* PROBLEM TO SOLVE *
Copy the data word for word, from the line containing "Task: Mute the video player volume" through the end of the data, and leave out the pictures.

>> START SUPPLIED DATA

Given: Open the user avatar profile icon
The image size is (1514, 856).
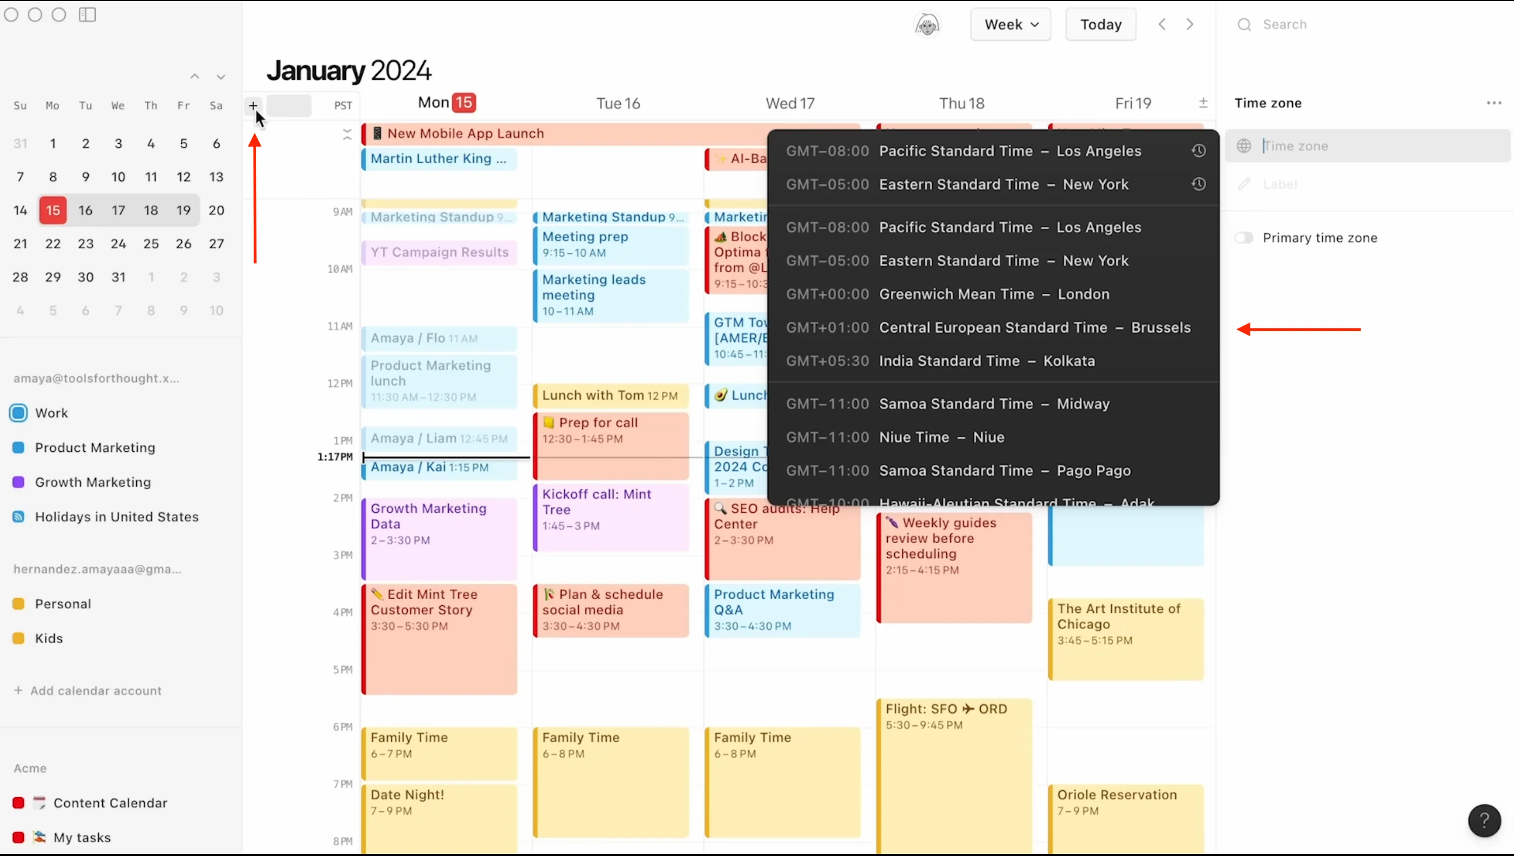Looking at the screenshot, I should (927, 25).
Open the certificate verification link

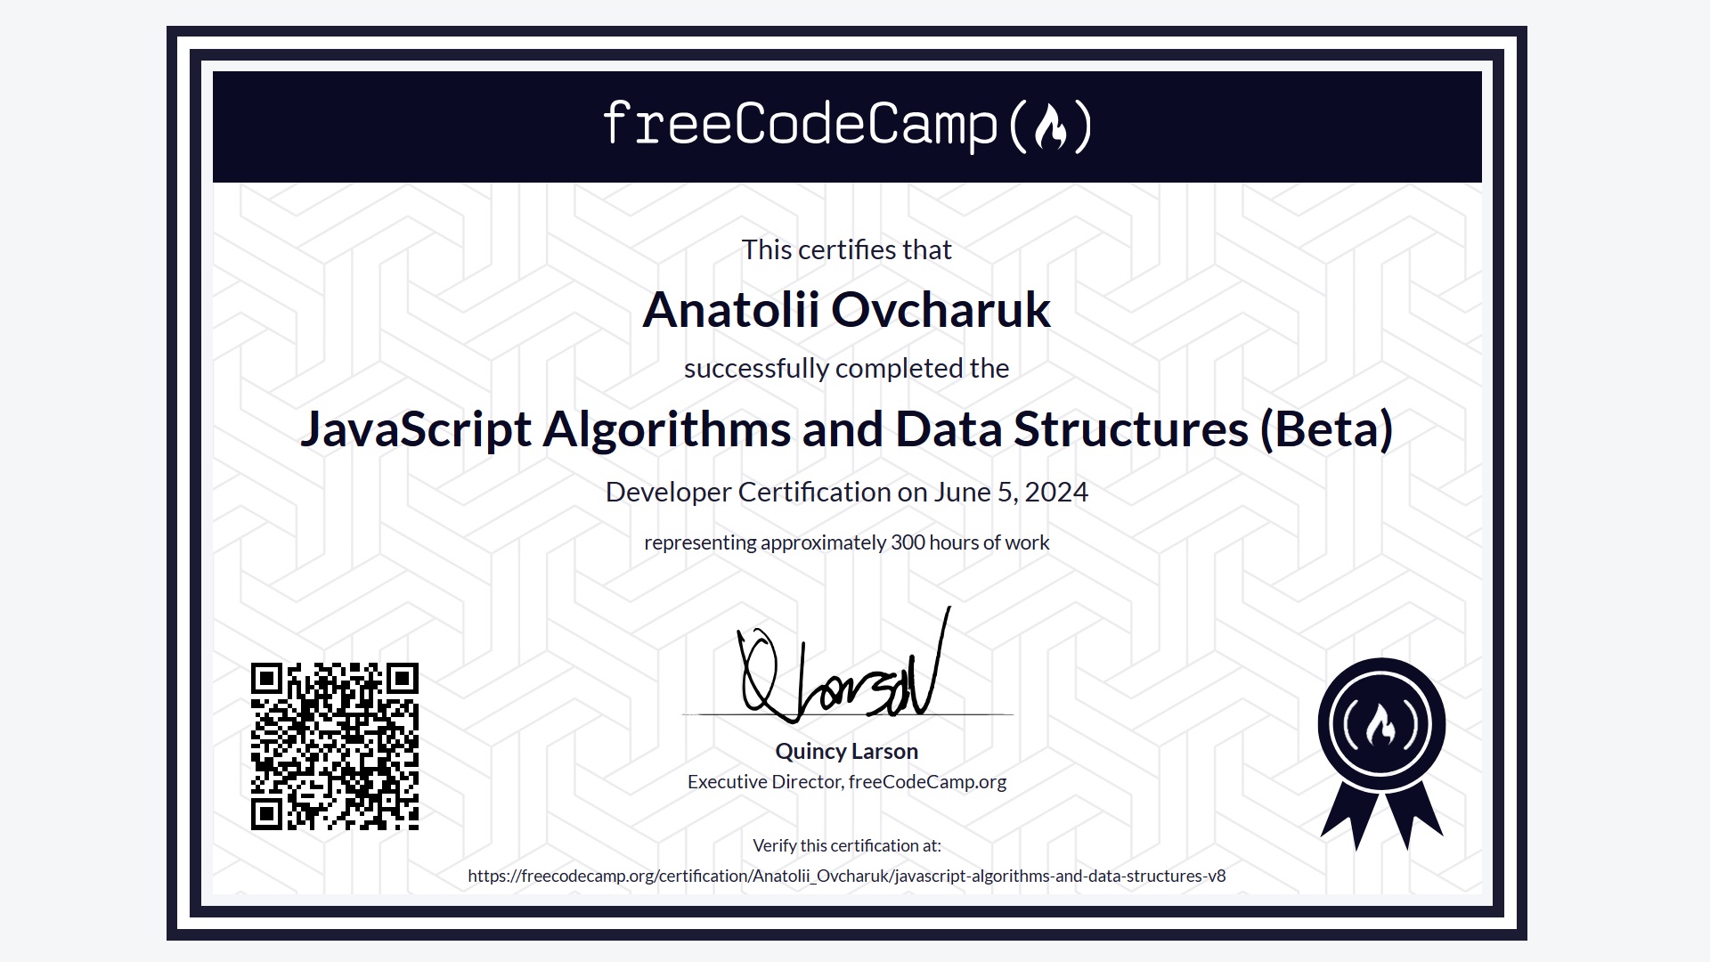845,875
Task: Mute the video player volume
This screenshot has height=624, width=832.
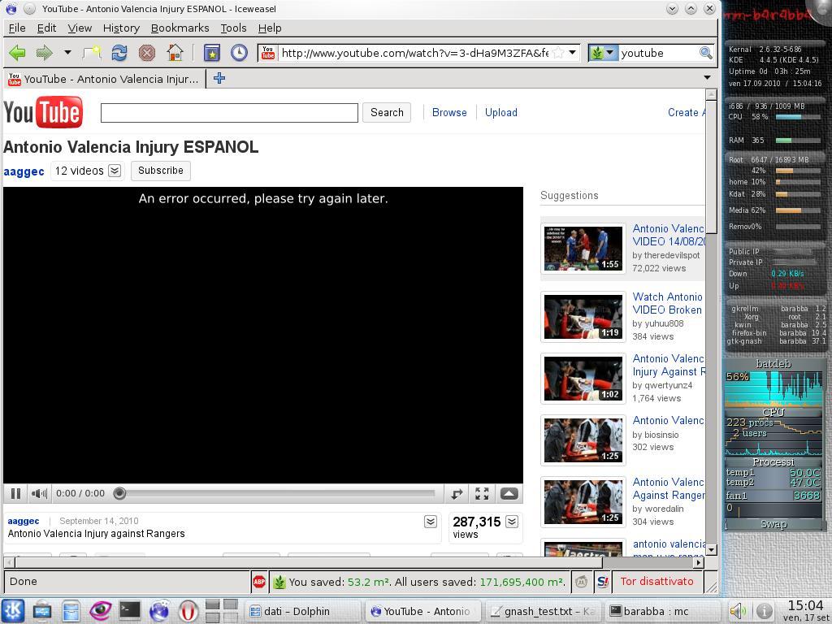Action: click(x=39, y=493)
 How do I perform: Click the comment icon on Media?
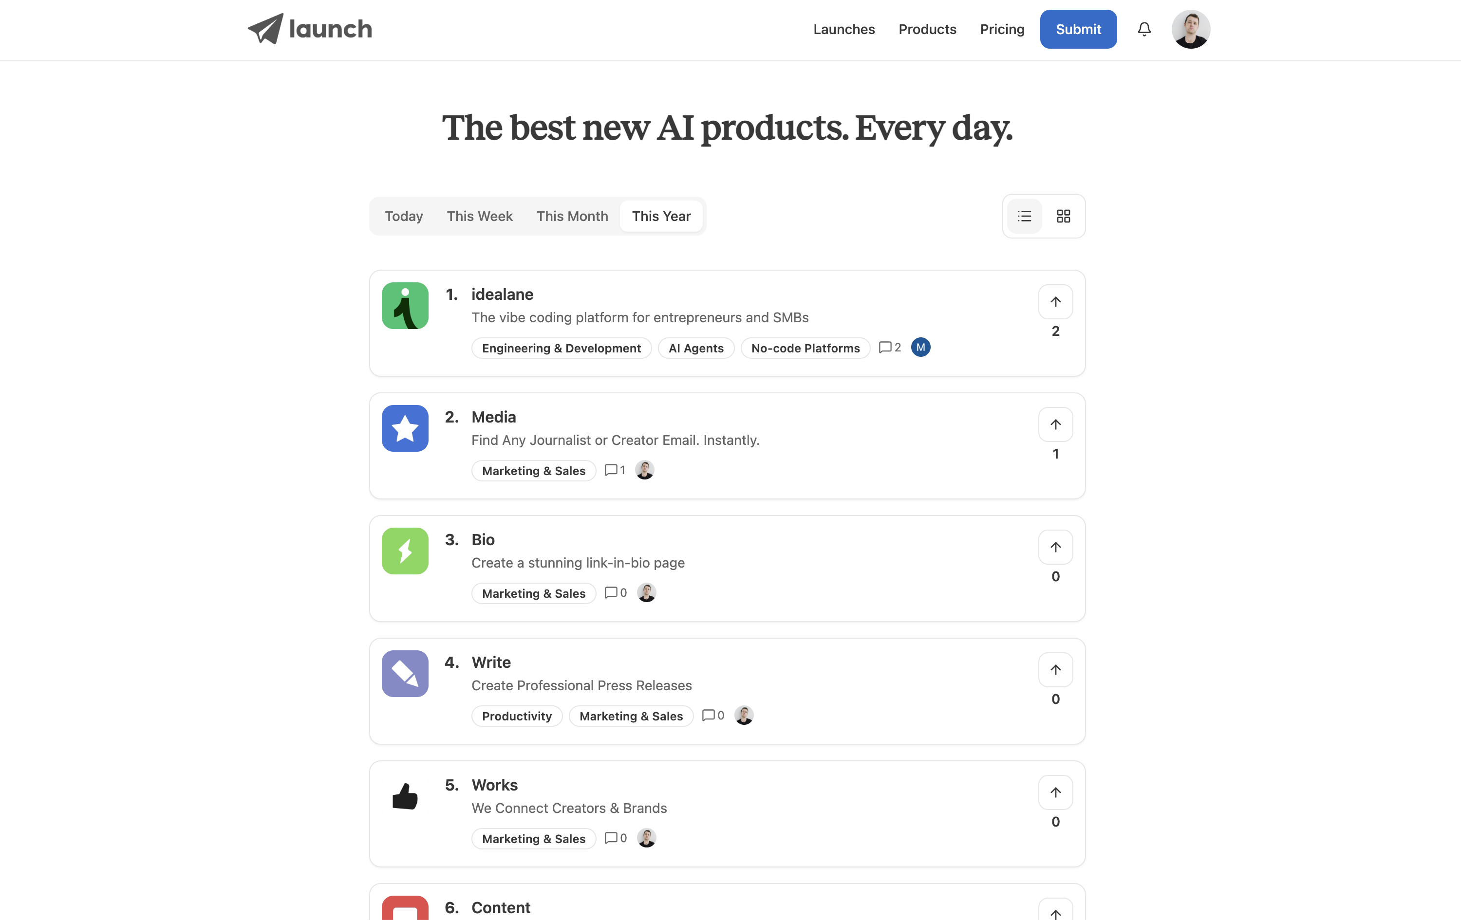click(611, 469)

>> END SUPPLIED DATA

* REPLY *
Task: Mute the video player volume
This screenshot has height=624, width=832.
Action: click(x=39, y=493)
 How do I perform: Click the comment icon on Media?
click(611, 469)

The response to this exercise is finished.